青屍 警視庁異能処理班ミカヅチ」内藤了(講談社タイガ)P240(ISBN)9784065373408

「怪異を救わず祓わず隠蔽する」を仕事上のルールとして動く警視庁異能処理班ミカヅチが、放置することで後の業務に多大な支障が出る為、可及的速やかに怪異の元を絶つと判断する事件が発生する。

猟奇的な事件に見える連続殺人事件の凶器は中世拷問器具アイアンメイデンに始まり、異端者のフォーク、ファラリスの雄牛、濡れ衣の針と、凶悪な拷問処刑具揃い。誰が一体何の目的で拷問器具を使った殺人を行っているのか。そしてその殺人の傍らには、ヨハネ黙示録の四騎士・蒼ざめた馬に乗った第四の騎士が。

前作では日本の呪物で魅せてくれたミカヅチの今回は、中世の拷問器具を巡って聖書や異端審問の過去とも繋がり、あの世とこの世を繋ぐ多層世界を自在に駆ける広目天としての使命を背負った広目くんの役割も深みを増す。
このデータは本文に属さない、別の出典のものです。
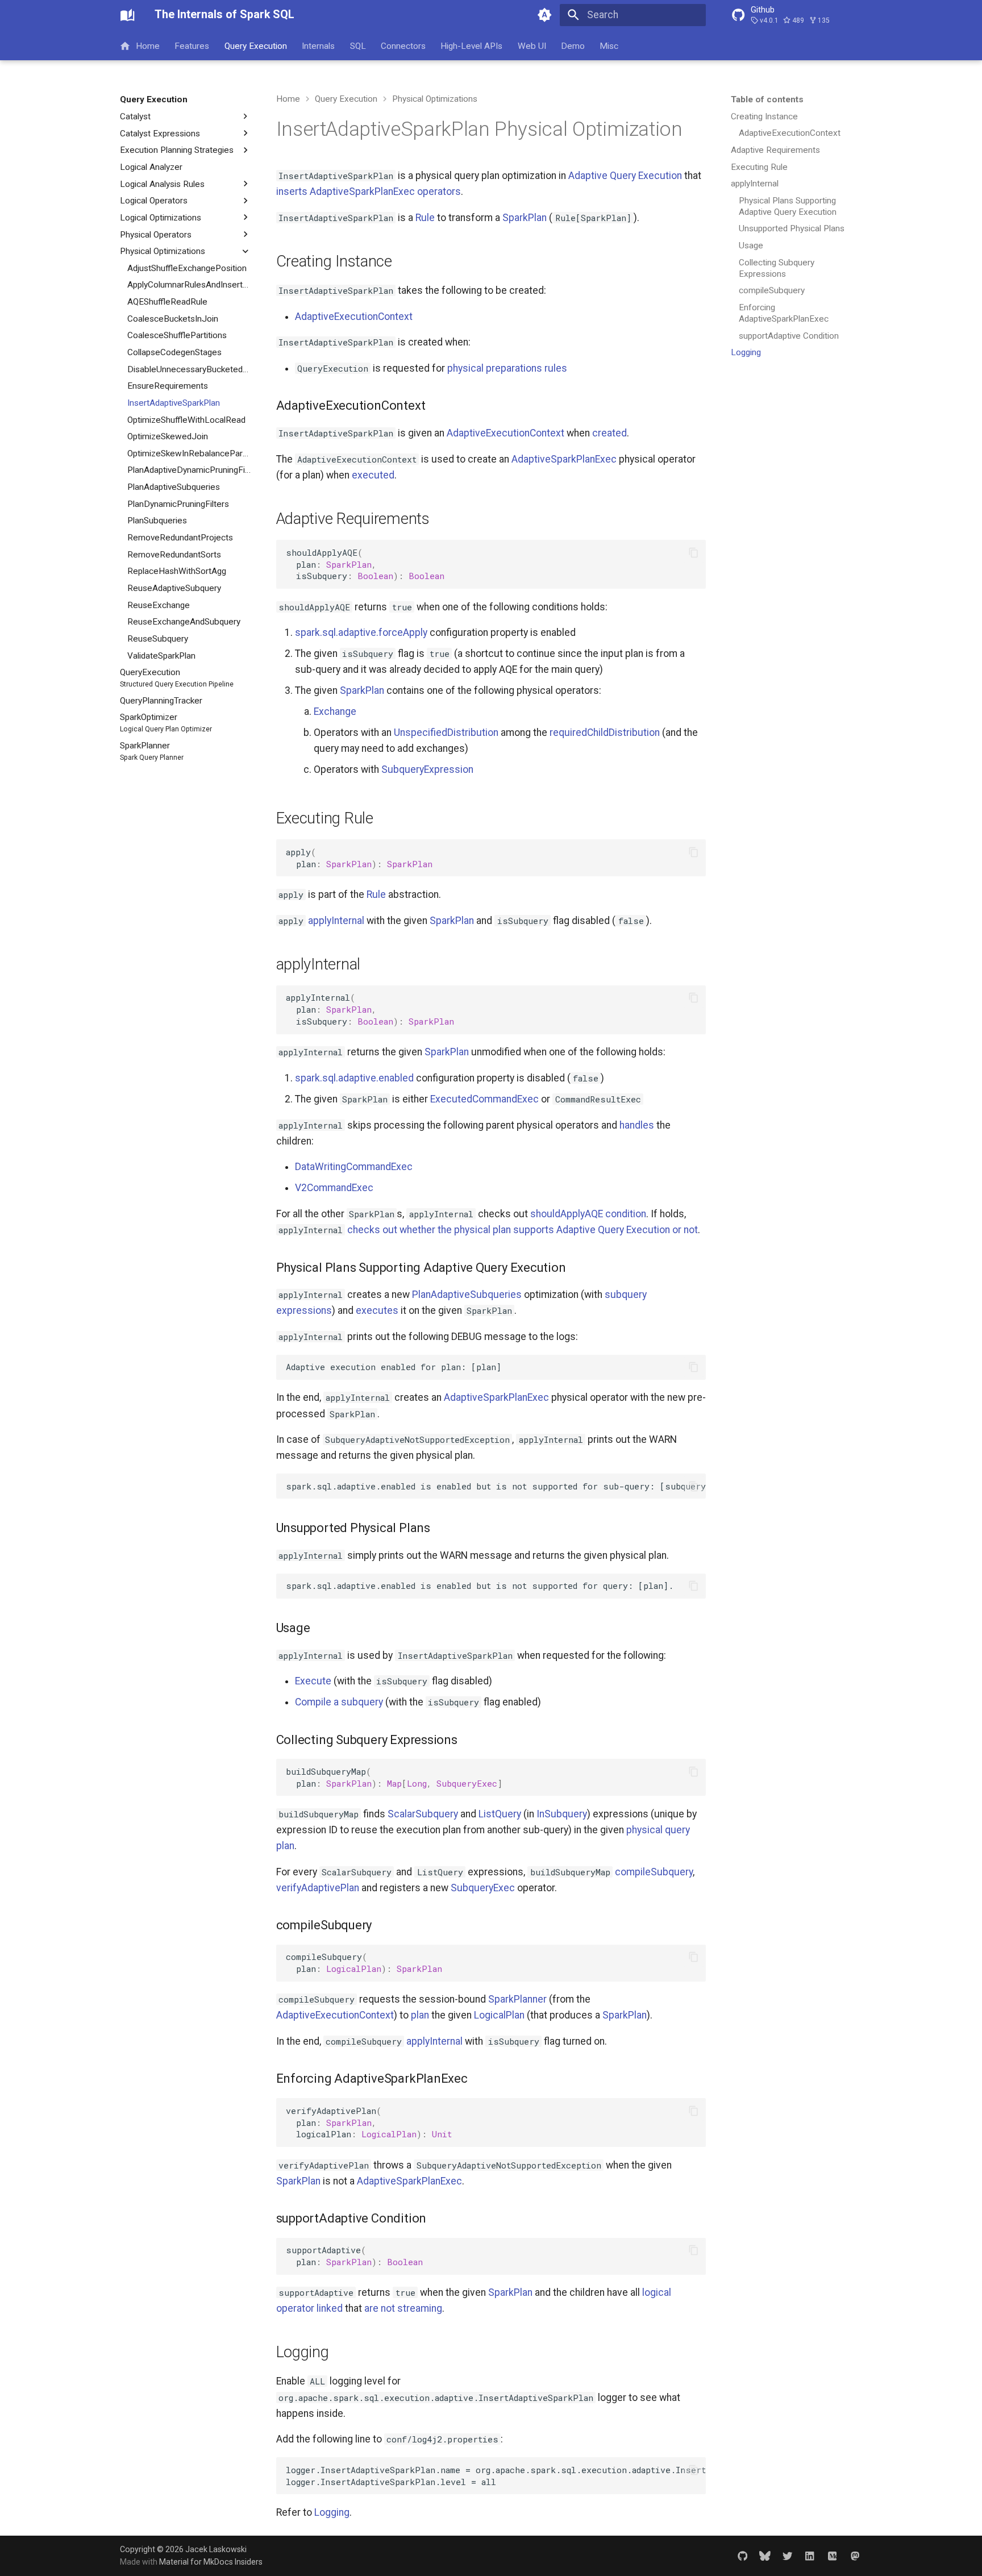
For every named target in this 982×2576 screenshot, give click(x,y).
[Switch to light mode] (544, 14)
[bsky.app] (765, 2555)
人には見えない世界が見える目を持ち、知りたくもない感情や苦しみを抱えながら寡黙に耐えてきた広目の、語らない強さと優しさに胸が締め付けられる。言葉として紡がれる想いばかりではなく、秘めることで大切に支えとなっていく想いは強い。広目に課せられた大きな使命が完了する時、孤独が少しでも癒える形であって欲しいと願ってしまう。

人間を契約で縛る悪魔の目的のヒント的なものや、まだ謎多き怜くんの背後への伏線?と思われる箇所も点在するが、「サタンも光の天使に偽装する」との一文に不安が増す。悪魔と人間の子「ネフィリム」は既に生まれているのか、それとも目的のひとつなのか。

「人を騙して寝返らせるのがサタンの本性」であるならば、そのサタンは誰とどう繋がっていくのか、小さな少女の姿で「覚えておけ」とぞっとする高笑いを残して消えた少女は誰なのか。ああ、次巻が待ちきれない。

■ 漂流図書

聖書 | フェデリコ・バルバロ

ヨハネ黙示録や悪魔の系譜も登場した今作。続くシリーズよりを楽しむためにも聖書もしっかりと読みたい。

理解を深める為にイラスト530図、歴史地図142図も収録された本書でじっくりと学びたい。